**Provided records:**

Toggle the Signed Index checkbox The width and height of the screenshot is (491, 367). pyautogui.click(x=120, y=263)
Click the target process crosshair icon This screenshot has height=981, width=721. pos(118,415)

* * *

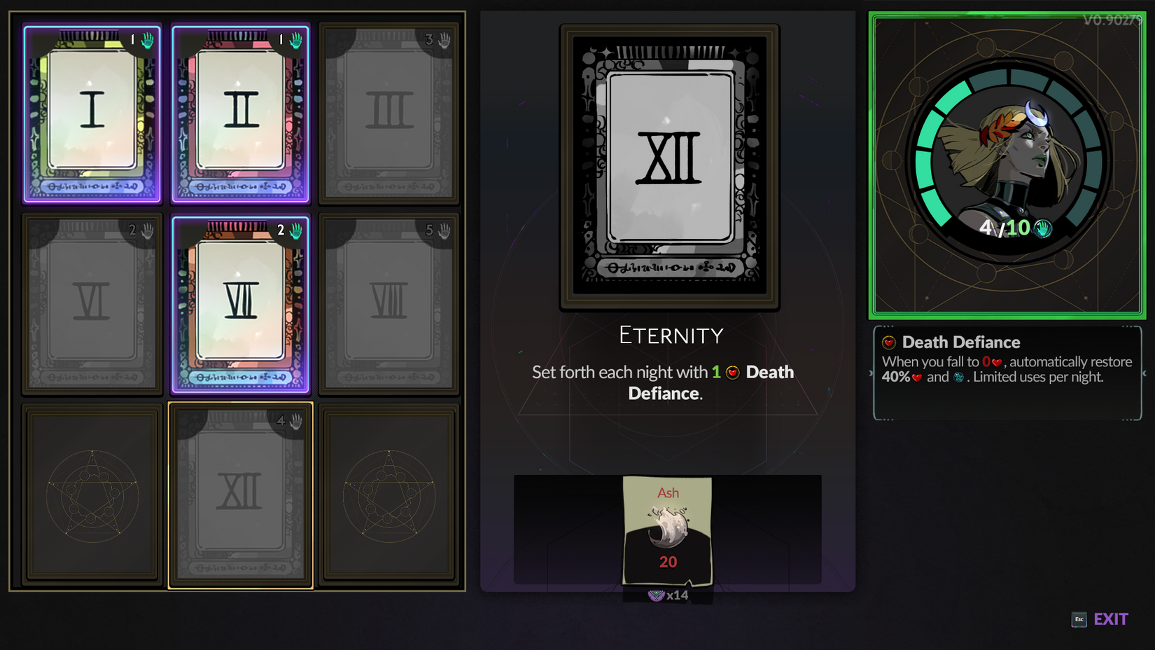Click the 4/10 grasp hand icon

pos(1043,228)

---

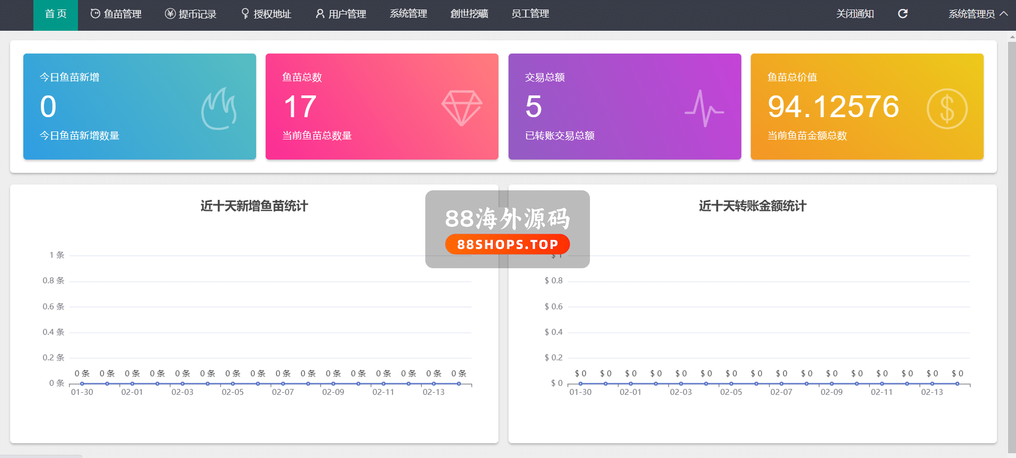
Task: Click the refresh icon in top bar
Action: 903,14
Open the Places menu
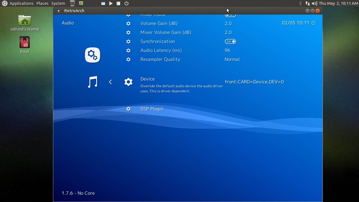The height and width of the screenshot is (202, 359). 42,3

**Task statement:** What you return must be the lines above that run from the line with "Toggle the Signed" to the line with "Click the target", inclusive, each copied exactly.

**Answer to the problem:**
Toggle the Signed Index checkbox The width and height of the screenshot is (491, 367). pyautogui.click(x=120, y=263)
Click the target process crosshair icon This screenshot has height=981, width=721. pos(118,415)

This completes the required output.